Ressources humaines et Développement des compétences Canada (RHDCC) a soulevé de graves préoccupations à propos des plans de bourses d’études dans un rapport d’août 2008. Ce rapport relevait notamment, au sujet de l’industrie de plusieurs milliards de dollars des plans de bourses d’études, les suivants :
- le risque que les représentants, pour générer des frais plus élevés, tentent de convaincre des gens de s’engager à verser des cotisations qu’ils ne peuvent pas maintenir à long terme;
- les frais d’adhésion extrêmement élevés que les investisseurs paient souvent en entier et dès le départ; et
- le fait que les prestations des plans de bourses d’études soient souvent versées à un très petit nombre de bénéficiaires, puisque les plans utilisent l’ensemble de placements généré par tous les investisseurs, mais ne versent des prestations qu’à un groupe très retreint.
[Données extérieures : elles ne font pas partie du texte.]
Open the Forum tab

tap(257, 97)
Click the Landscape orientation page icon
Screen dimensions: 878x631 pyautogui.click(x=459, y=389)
En réponse à un certain nombre des préoccupations notées dans le rapport de RHDCC, notamment les difficultés que beaucoup d’investisseurs éprouvent à comprendre les caractéristiques particulières et la complexité des plans de bourses d’études, les Autorités canadiennes en valeurs mobilières (« ACVM ») ont publié en mars 2010 un appel à commentaires décrivant leur plan pour moderniser la réglementation des plans de bourses d’études, y compris par l’introduction d’un « Sommaire du plan » en langage simple tenant sur trois pages.
Dans la lettre de commentaires qu’elle soumise récemment, FAIR Canada salue cette initiative des ACVM. Mais elle fait aussi un certain nombre de commentaires de fond sur le projet, dont les suivants :
1. Exiger que les conseillers fassent passer les intérêts de leurs clients en premier. La norme de convenance devrait être renforcée pour répondre aux problèmes soulevés par le rapport RHDCC, afin d’exiger que les représentants agissent au mieux des intérêts de leurs clients lorsqu’ils offrent des produits relatifs à des plans de bourses d’études.
2. Renforcer le Sommaire du plan. Au sujet du Sommaire du plan, FAIR Canada a recommandé :
(a) qu’une explication plus claire des frais, particulièrement des frais initiaux, soit exigée;
(b) que le Sommaire du plan exige une communication simple du rendement financier du Plan; et
(c) que le Sommaire du plan et le Prospectus (ainsi que les conseils donnés par les représentants) recommandent une consultation avec des conseillers/représentants au sujet d’autres plans d’épargne-études possibles.
3. Envisager la réglementation des frais. Pour faire concorder les intérêts des épargnants et des conseillers/représentants, les ACVM devraient envisager de réglementer les frais. Une des options consisterait à plafonner la part des cotisations qui peut être utilisée pour payer les frais d’adhésion pendant une année.
4. Soutien de l’adhésion à un OAR. En ce qui concerne la troisième phase proposée de cette initiative, FAIR Canada soutient l’idée que l’on exige des courtiers et représentants de plans de bourses d’études qu’ils deviennent des membres d’un organisme d’autoréglementation (OAR) – cela pourrait permettre une surveillance et une supervision accrues.